Per un moderno Umanesimo Neuroscientifico e Laico

 

Nuove sinapsi per il nuovo millennio

 Neuroni, i nostri vascelli vagabondi  (tecnica mista . F. Sticchi)

La nostra piccola fondazione si propone lo scopo di essere un centro per l’Arte e le Neuroscienze e un luogo di incontro e di dialogo interculturale per le giovani generazioni, per costituire un laboratorio di sperimentazione e di ibridazione di nuovi linguaggi espressivi artistici, soprattutto della creatività salentina.

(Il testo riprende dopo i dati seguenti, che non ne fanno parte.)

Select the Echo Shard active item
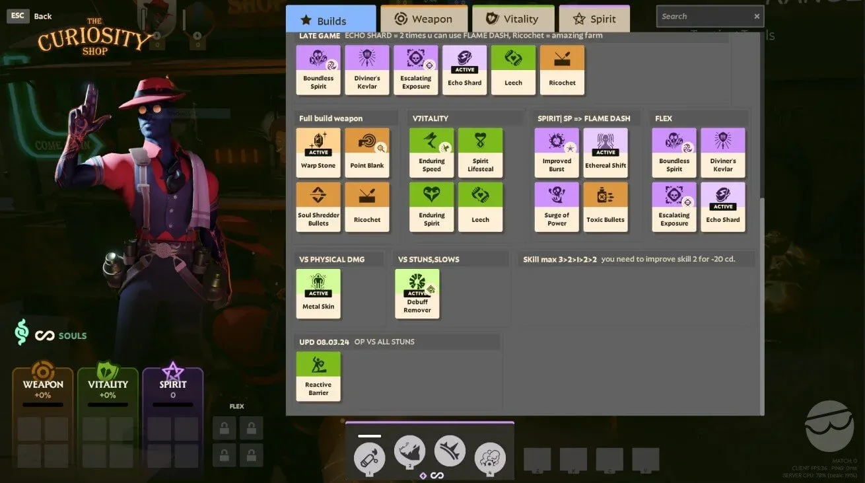The height and width of the screenshot is (483, 865). click(464, 69)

Si propone inoltre di veicolare un’educazione estetica attraverso l’arte in un nuovo rapporto ARTE-CERVELLO che stimoli l’interesse per la conoscenza del funzionamento della mente umana e della sua dinamica relazione con il corpo e l’ambiente, sviluppando il tema del perché il cervello umano è stimolato dall'arte; sapendo che l’arte è una delle possibilità che abbiamo di rompere l’isolamento e il conformismo.

Fernando Spano

Creato: Mercoledì, 17 Maggio 2017


Presentiamo alla prima mostra l'artista Fernando Spano (curriculum su catalogo, sezione artisti).

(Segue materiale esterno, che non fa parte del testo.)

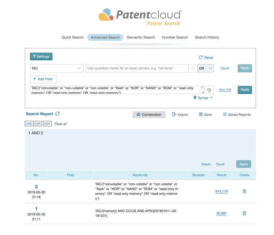Switch to the Semantic Search tab
The height and width of the screenshot is (235, 274).
pos(141,37)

Dal 1987 avvia la sua carriera artistica aderendo a numerose mostre collettive e organizza personali presso gallerie e spazi espositivi a Lecce, Milano, Padova, Bari, Verona, Roma e museo di Novoli.

Nel suo percorso di ricerca ha studiato i maestri dell'arte contemporanea come Picasso, Pollock, Fontana, Beuys, svelando attraverso i loro ritratti, la loro interiorità ed il loro modernismo mentale e stabilendo con questi artisti come un rapporto simbiotico e sinaptico con la loro mente, la loro creatività.

La sperimentazione si è affiancata sempre a nuove tecniche sperimentali di materiali e assemblaggi, compresa la fotografia rivisitata e corretta, portando così ad un inganno della visione con la manipolazione pittorica in un gioco continuo tra visione reale e sguardo dell'artista; stimolando sempre il coinvolgimento percettivo ed emotivo dello spettatore con il suo lavoro d'immaginazione, portandolo ad una dimensione esistenziale, come nei lavori "Sinapsi", dove indaga i legami della dimensione spirituale del segno.

Dopo ulteriori sperimentazioni arriva a questa produzione dove il tema principale sembra essere quello della "distruzione", come i velivoli carichi di moniti di guerra o i monumenti rimasti come vestigia o distrutti. Questo ci fa riflettere sulla nostra civiltà e quanto noi dobbiamo al passato e alla nostra memoria. E sebbene ci possano dare un'immagine di incertezza sul futuro o un senso di sospensione, devono invece essere progenitrici di una nuova rinascita; e Spano, rievocando l'idea della bellezza perduta, si fa cantore della memoria dell'umanità e del suo recupero.